Our findings also highlighted the higher proportion of abnormal u-LFABP found in very preterm neonates exposed to nephrotoxic agents. Gentamicin and amikacin were antibiotics used in combination with other wide-spectrum antibiotics as first- and second-line treatments for neonatal sepsis in our NICU. These antibiotics produce glomerulotubular injury by impairing segment S1 and S2 of proximal tubules [22]. The “baby NINJA” study showed positive correlations between increased risk of AKI and the number of nephrotoxic agents given during NICU stay and in very preterm neonates [17].

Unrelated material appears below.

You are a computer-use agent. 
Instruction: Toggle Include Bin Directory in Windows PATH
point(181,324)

A higher proportion of neonates with abnormal u-LFABP received IMV treatment in our study, and all participants with PIVH had abnormal u-LFABP during the first 72 hours of age. u-LFABP is increasingly excreted during hypoxic events, reflected by the requirement for IMV and PIVH incidence. PIVH is a well-known consequence in critically ill preterm neonates and is significantly associated with cerebral hypoxia. Ferguson et al. concluded that u-LFABP could not be used as a predictor for hospitalization mortality [23]. However, we found in our study that all nonsurvivor’s u-LFABP levels were abnormal during the first 72 hours of age. This finding supports previous meta-analysis result showing u-LFABP sensitivity and specificity of 93.2% (95% CI, 66.2–99.0%) and 78.8% (95% CI, 27.0–97.4%) for in-hospital mortality, respectively [24]. u-LFABP was not associated with dialysis treatment or longer hospitalization within 21 days of follow-up in our study. The estimated sensitivity of urinary LFABP level for predicting dialysis requirement was 69.1% (95% CI, 34.6–90.5%), and the specificity was 42.7% (95% CI, 3.1–94.5%) [24]; however, there were no participants requiring dialysis treatment in this study. Various confounding factors may contribute to disease outcome that were not recorded in this research.

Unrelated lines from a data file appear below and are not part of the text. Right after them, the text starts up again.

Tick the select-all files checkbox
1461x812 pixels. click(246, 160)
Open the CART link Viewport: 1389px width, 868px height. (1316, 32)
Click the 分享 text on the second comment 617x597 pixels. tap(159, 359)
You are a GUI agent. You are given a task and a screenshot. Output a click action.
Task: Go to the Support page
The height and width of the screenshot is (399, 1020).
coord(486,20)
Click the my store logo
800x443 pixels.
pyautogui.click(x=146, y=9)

The performance of u-LFABP has shown promise in numerous clinical conditions. Elnaldy et al. reported a significant positive correlation between u-LFABP and serum creatinine after 48 hours [25]. Another study also showed significant positive correlations between u-LFABP and %serum creatinine change at 2 hours (u-LFABP median 380 µg/L), 6 hours (u-LFABP median 300 µg/L), and 24 hours (u-LFABP median 160 µg/L) post-cardiac surgery [11]. However, we were unable to show a direct correlation between u-LFABP based on the POC kit result and AKI events due to lack of participants’ complete serum creatinine and urine output data.

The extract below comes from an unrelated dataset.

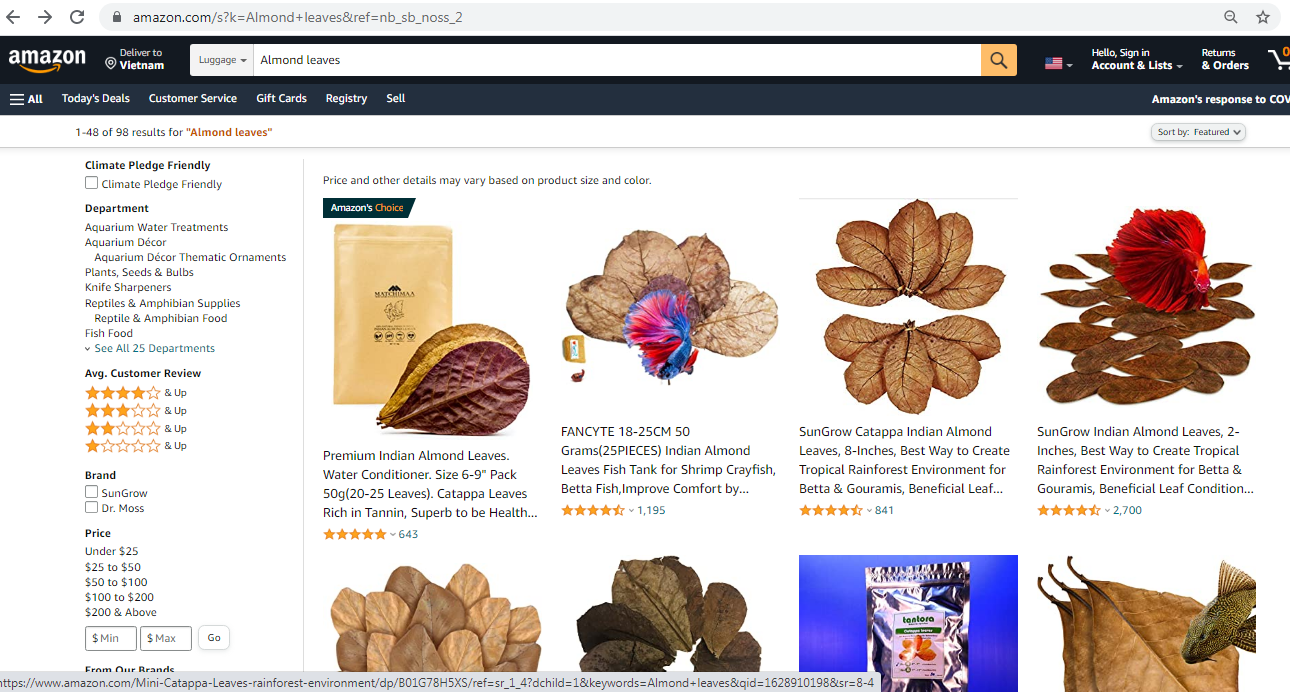Open Today's Deals in navigation bar
The height and width of the screenshot is (692, 1290).
(96, 99)
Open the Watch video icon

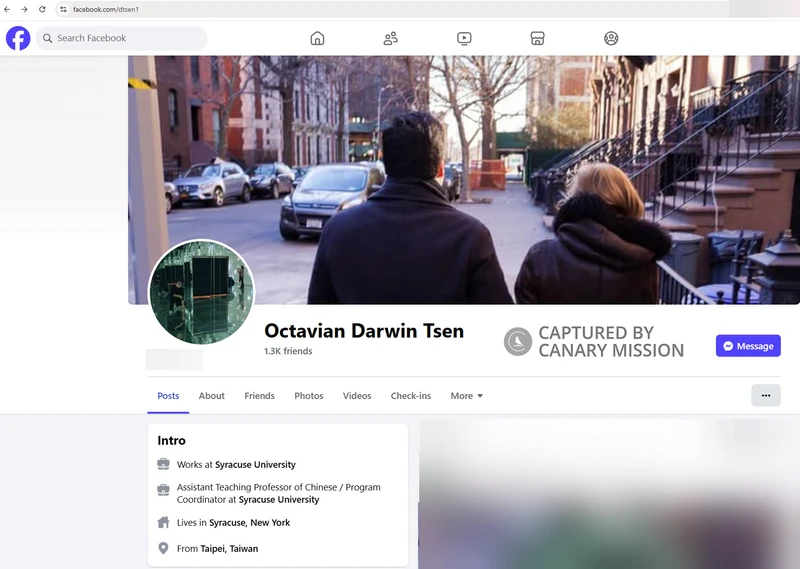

This is the first study utilizing an LFABP POC kit to detect u-LFABP in critically ill, very preterm neonates. However, our findings were limited by the relatively small sample size, the nature of the retrospective study design, and the lack of available serum creatinine data.

5. Conclusion

The findings of this study demonstrate that u-LFABP can be detected with a bedside POC kit in critically ill, very preterm neonates. Normal u-LFABP levels were associated with higher gestational age and higher birth weight. Neonates exposed to nephrotoxic agents may be at risk for kidney injury, confirmed by abnormal u-LFABP levels. Future diagnostic studies should compare u-LFABP with serum creatinine and urine output for early AKI diagnosis as well as determine the u-LFABP normal reference range in critically ill, very preterm neonates.

Data Availability

The datasets used and analyzed during the current study are available from the corresponding author.

Conflicts of Interest

The authors declare no competing financial interests.

Authors’ Contributions

HAP, ELH, and RDR conceptualized and designed the study. HAP and ELH performed the data collection. HAP, RPB, and DRM performed the statistical analysis. HAP, ELH, RPB, DRM, and RDR interpreted the data and reviewed and modified the manuscript. HAP, RPB, and DRM wrote the manuscript. All authors read and approved the final version of the manuscript.

Acknowledgments

The authors would like to express their gratitude to Professor Partini Pudjiastuti Trihono for the input and discussion regarding the topic. The authors would also like to thank Hirotsugu Kitayama, MD, from Mt. Shizuoka Children Hospital, Shizuoka, Japan, for his mentorship and help in acquiring the LFABP POC kit. The authors would also like to thank all Perinatology Division staff and nurses for the care of the participants at NICU, Cipto Mangunkusumo General Hospital.